Dari uraian di atas, penulis menyimpulkan bahwa ada dua kubu hamba
Tuhan yang taat pada-Nya dalam dua kubu. Kenapa penulis tegaskan sebagai hamba
yang taat, karena penulis tidak memasukkan hamba-Nya yang tidak mengimani akan
Ketuhanan-Nya. Kedua kubu ini berbeda dalam menampakkan Tuhannya dalam
kehidupan sehari-hari:
1.
Kubu
yang menampakkan Tuhan mereka sebagai Tuhan yang “tertutup, galak dan sangat
otoriter”. Implikasinya, mereka enggan menggunakan pikirannya untuk
mempertanyakan, atau melakukan sesuatu yang tidak ada dalam dua sumber ajaran
Islam, al-Qur’an dan Hadist. Mereka merasa cukup happy dengan menelan apa yang
ada di dalam keduanya tanpa mau bersusah payah memikirkan hal yang diluarnya. Alasan
yang umum dipakai ialah takut jika tak sesuai dengan ketentuan Tuhan dengan
tolok ukurnya al-Qur’an dan Hadist. Komentar yang pernah penulis dengra ialah “jika
sudah ada yang pasti kenapa harus mengadakan/memikirkan sesuatu yang lain?”. Sebenarnya
sah-sah saja ketika kita beranggapan seperti itu, hanya saja akan menjadi
sesuatu yang fatal jika anggapan seperti ini kemudian dijadikan pembenaran
untuk menghakimi pihak yang tak sejalan. Akhirnya kesan yang timbul dalam
komunitas di luarnya, bahwa Tuhannya orang Islam itu galak. Nah lho… jika
demikian, bukankah kita sudah mengaburkan sifat Allah yang Maha Pengasih lagi
Maha Penyayang?
2.
Kubu
yang menampakkan Tuhan sebagai Tuhan yang “terbuka, yang penuh kasih sayang,
yang sangat mungkin bagi hambanya untuk bercengkrama dengan lebih intim
dengan-Nya”. Mereka bukan memandang agama sebagai sesuatu yang kaku yang tidak
bisa dikritisi dengan akal pikiran. Ibaratnya antara orangtua dengan anak. Si orangtua
memberikan aturan-aturan pada si anak, dan ada beberapa aturan yang fleksibel. Orangtua
bukannya mengekang di anak, hanya saja ia memberikan prinsip-prinsip dasar yang
harus dilakukan si anak atau yang harus ditinggalkan. Lantas jika ditemukan
kondisi yang tidak memungkinkan untuk meninggalkan/melakukan yang sudah
diperintahkan, maka si anak diperkenankan untuk berunding dengan orangtuanya. Begitu
juga dengan Tuhan yang ditampilkan oleh kubu kedua ini. Mereka tidak
segan-segan mempertanyakan sesuatu yang menarik perhatian mereka, yang sering
muncul mungkin kenapa Tuhan memerintahkan ini? Kenapa melarangnya? Apakah harus
seperti ini? Bisakah ini dijadikan seperti ini saja? Atau ada alternative lain?

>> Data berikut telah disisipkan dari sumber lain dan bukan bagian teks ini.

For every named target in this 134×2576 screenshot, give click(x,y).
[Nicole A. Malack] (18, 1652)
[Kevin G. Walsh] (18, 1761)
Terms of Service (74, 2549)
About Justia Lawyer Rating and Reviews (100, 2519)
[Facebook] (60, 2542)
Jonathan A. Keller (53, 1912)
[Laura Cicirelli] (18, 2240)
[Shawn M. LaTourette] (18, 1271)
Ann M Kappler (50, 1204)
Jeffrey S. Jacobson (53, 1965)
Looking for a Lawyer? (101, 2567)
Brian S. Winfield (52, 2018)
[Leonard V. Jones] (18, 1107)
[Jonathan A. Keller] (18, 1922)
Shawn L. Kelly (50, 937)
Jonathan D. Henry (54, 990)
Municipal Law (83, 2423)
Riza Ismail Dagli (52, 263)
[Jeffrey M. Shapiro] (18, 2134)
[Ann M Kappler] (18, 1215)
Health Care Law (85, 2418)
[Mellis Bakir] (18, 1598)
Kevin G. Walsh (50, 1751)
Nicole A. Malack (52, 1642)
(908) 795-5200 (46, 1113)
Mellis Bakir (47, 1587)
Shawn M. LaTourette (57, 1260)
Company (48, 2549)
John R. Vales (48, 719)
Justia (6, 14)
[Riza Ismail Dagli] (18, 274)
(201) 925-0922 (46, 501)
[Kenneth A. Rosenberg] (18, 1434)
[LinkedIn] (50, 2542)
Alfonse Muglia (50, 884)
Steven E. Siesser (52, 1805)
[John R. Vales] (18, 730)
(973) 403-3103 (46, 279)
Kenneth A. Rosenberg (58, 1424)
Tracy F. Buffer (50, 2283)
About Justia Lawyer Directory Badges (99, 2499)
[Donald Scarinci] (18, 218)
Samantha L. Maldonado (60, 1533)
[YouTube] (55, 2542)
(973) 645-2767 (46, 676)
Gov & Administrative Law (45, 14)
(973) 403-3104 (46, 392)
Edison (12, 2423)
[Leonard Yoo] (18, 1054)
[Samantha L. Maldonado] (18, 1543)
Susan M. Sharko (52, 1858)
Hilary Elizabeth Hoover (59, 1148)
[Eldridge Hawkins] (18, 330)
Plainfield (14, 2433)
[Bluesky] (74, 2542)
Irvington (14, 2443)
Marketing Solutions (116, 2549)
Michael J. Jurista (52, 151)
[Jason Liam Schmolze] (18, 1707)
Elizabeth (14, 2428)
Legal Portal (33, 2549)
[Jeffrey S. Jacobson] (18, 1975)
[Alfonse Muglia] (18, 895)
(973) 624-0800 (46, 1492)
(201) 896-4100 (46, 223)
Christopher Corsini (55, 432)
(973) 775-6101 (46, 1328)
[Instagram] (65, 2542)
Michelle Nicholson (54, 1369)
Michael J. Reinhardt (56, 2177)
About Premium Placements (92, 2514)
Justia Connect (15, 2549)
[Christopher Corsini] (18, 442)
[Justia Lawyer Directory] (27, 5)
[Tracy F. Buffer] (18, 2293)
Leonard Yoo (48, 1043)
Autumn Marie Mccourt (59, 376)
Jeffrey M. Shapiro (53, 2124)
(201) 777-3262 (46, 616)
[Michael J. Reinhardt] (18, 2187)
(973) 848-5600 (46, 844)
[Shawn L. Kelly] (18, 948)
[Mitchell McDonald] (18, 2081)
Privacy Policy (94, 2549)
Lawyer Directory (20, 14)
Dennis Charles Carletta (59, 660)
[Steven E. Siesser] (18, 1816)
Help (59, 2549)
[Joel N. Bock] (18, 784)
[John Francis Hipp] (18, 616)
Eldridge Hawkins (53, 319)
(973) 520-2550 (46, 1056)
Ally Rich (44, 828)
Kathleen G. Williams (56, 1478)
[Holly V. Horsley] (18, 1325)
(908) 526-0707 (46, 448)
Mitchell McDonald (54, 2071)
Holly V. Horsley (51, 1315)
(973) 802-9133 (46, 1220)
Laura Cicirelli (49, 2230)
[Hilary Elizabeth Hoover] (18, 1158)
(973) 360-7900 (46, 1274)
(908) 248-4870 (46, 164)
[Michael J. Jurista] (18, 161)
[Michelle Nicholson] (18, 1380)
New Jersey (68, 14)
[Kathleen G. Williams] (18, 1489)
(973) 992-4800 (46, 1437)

Dan pertanyaan-pertanyaan lainnya yang bisa jadi itu bukan ekspresi pertanyaan
keraguan, melainkan karena saying serta peduli dengan apa yang dititahkan Tuhan
padanya. Karena melihat Tuhan sebagai Tuhan yang terbuka, maka mereka pun akan
menjadi pribadi yang terbuka yang bisa mengakomodasi pendpat-pendapat di sekitarnya
yang berbeda, dan tidak membeda-bedakan mereka. Apakah Tuhan membeda-bedakan
kita saat Ia melimpahkan kasih saying-Nya? Jika tidak, kenapa kita harus
bersikukuh mengatakan kita yang paling benar, dan mereka salah?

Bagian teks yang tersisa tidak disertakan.